DATA SUPPLIED:
════
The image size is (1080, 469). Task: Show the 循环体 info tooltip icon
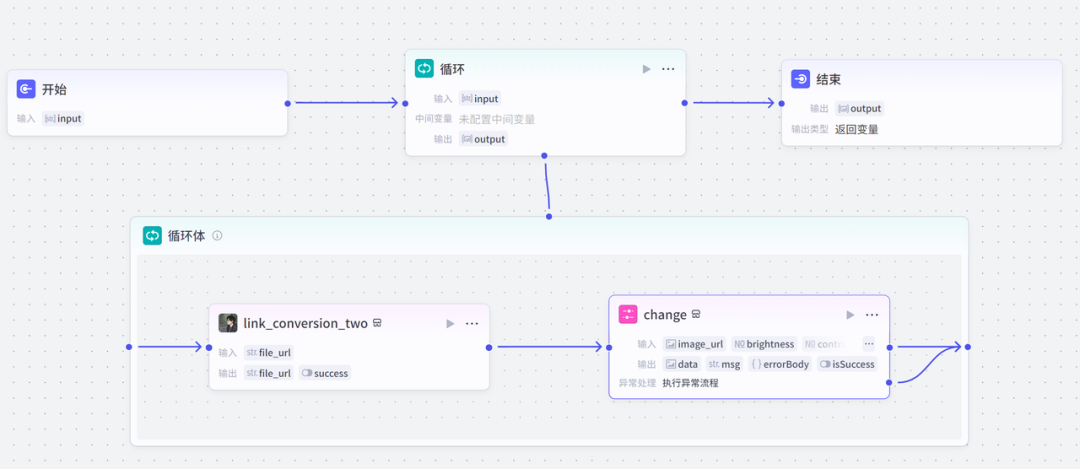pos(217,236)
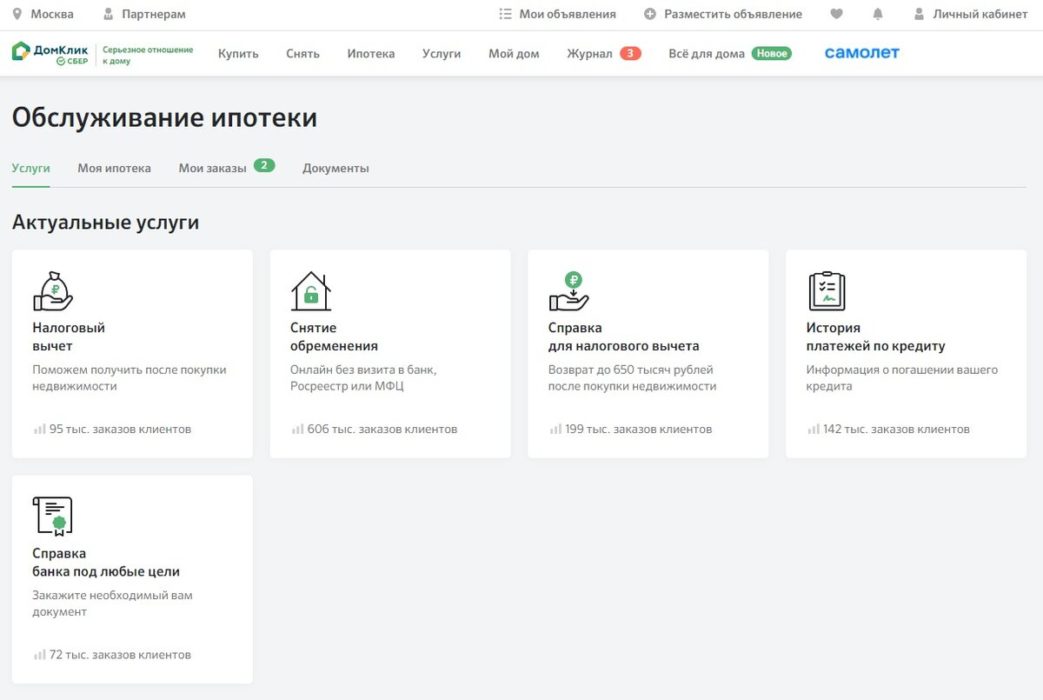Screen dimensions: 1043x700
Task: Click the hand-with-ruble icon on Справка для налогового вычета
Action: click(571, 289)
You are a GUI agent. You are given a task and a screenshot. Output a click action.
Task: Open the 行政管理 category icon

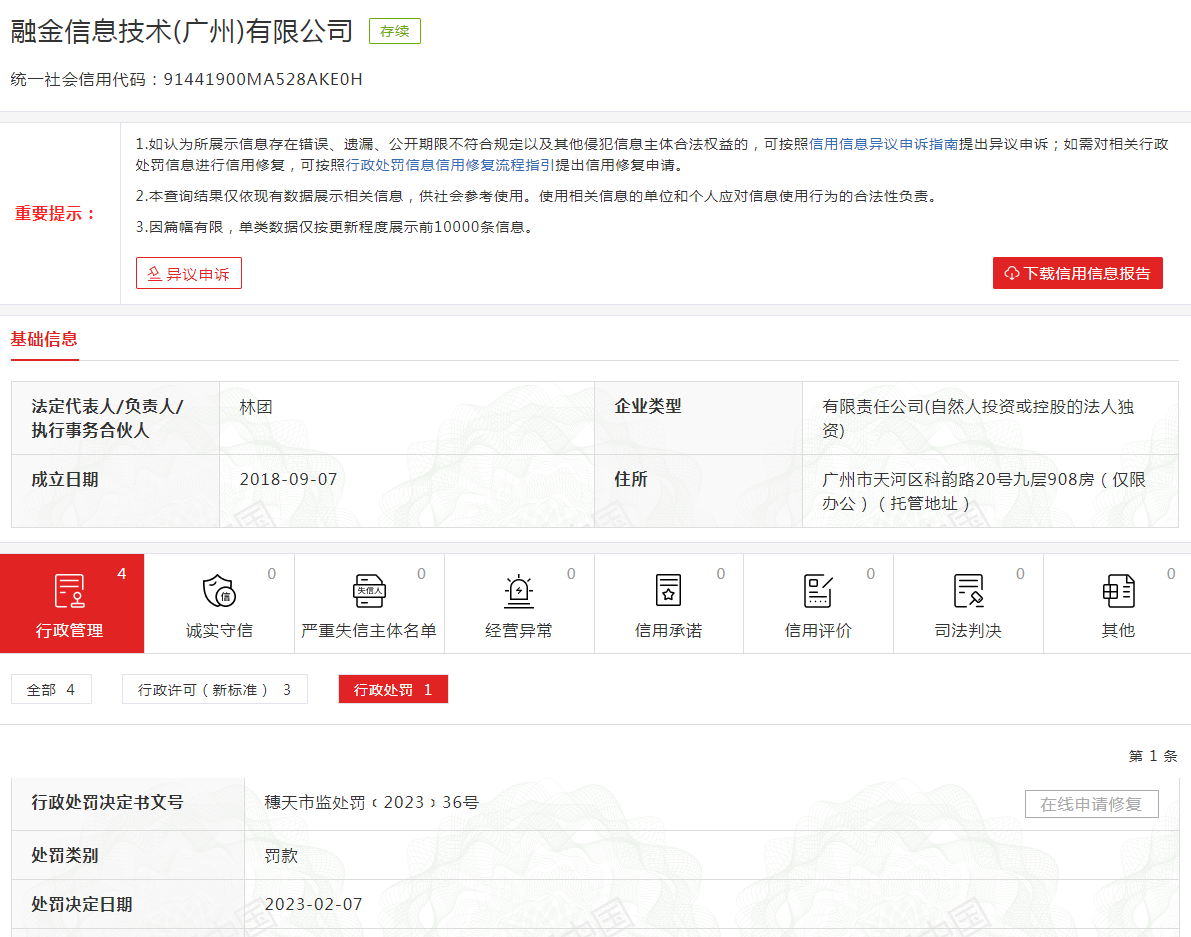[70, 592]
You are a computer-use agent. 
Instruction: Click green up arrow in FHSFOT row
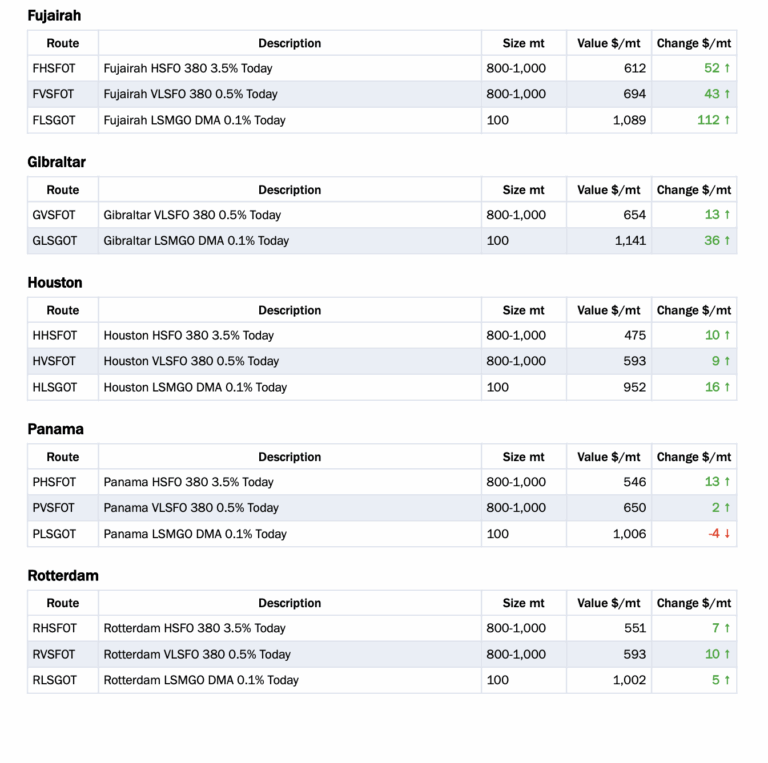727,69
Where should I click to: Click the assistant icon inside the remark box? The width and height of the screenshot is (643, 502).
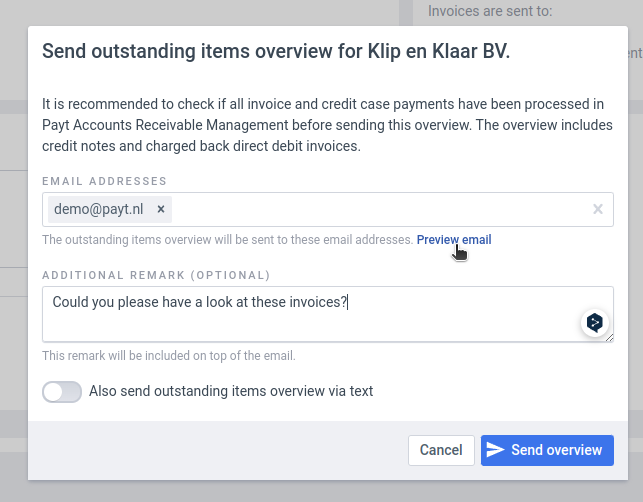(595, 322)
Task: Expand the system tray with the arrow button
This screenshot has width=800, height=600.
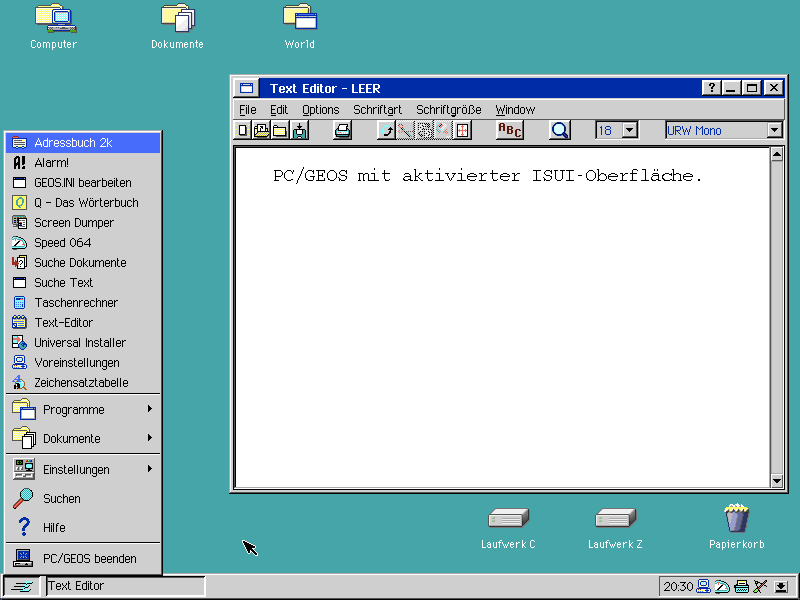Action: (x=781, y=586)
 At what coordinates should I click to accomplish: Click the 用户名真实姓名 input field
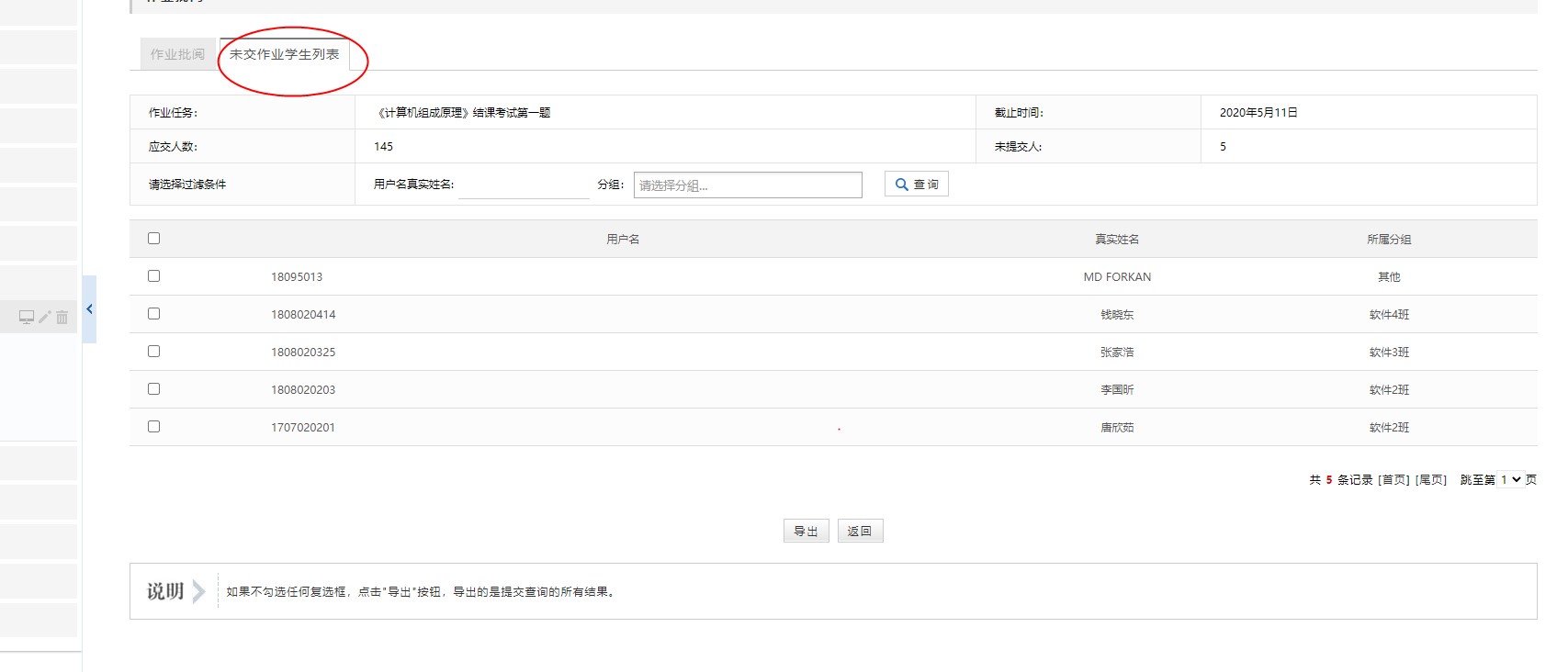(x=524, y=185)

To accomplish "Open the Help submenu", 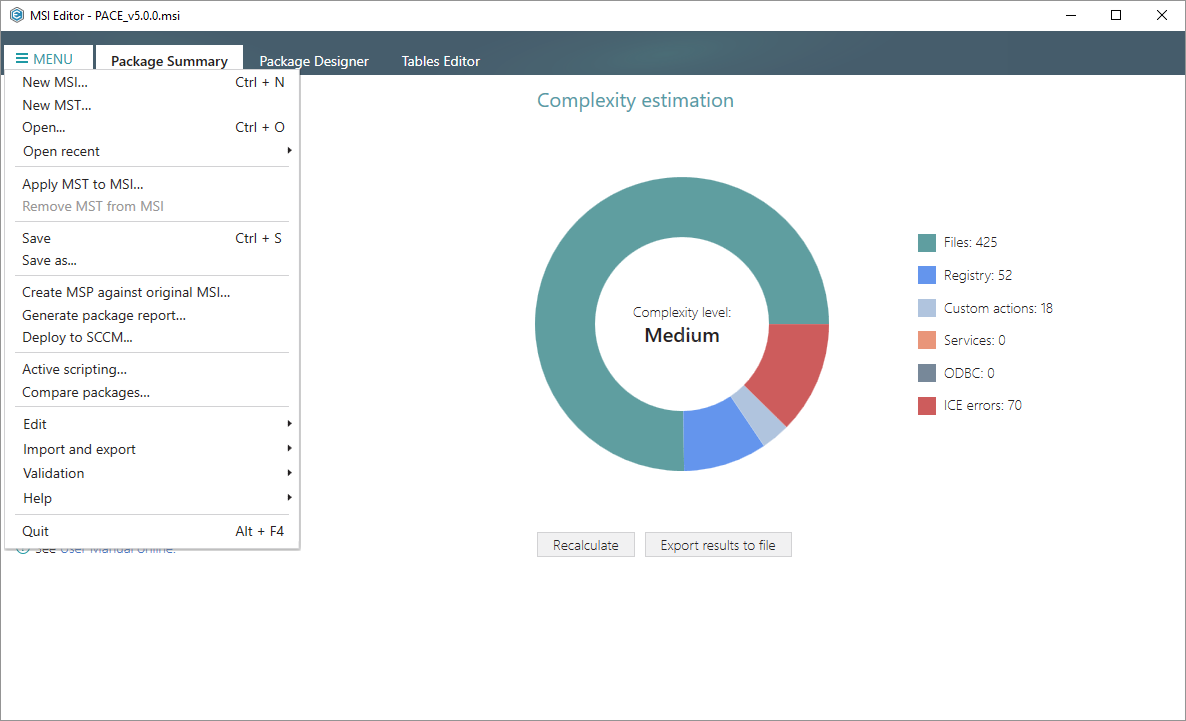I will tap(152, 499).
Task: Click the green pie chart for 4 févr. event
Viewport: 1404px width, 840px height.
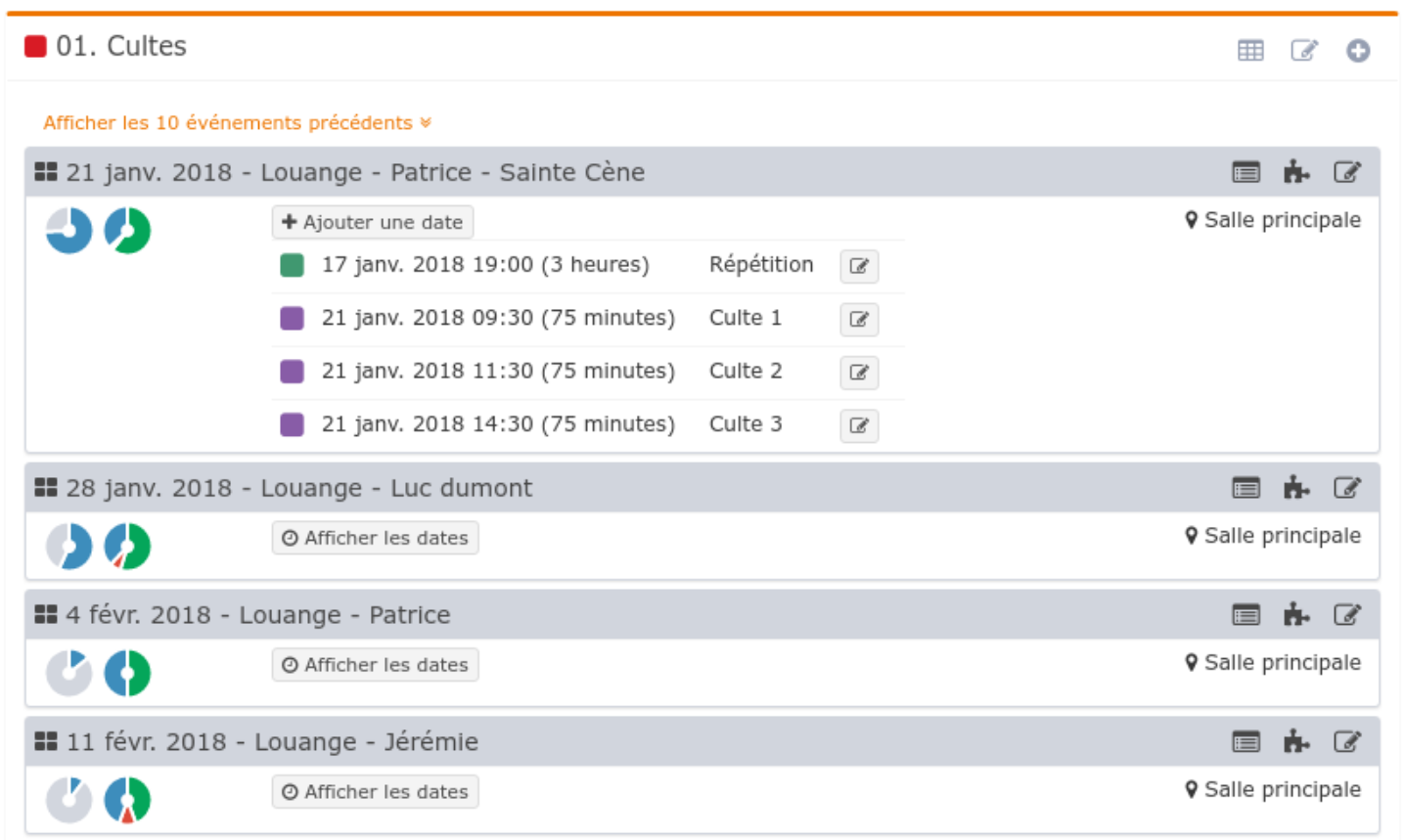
════
EXERCISE BRIEF:
Taking the records above as a whole, work out how many of their lines hold the word "agent". The reply should be that number alone.

TASK SOLUTION:
2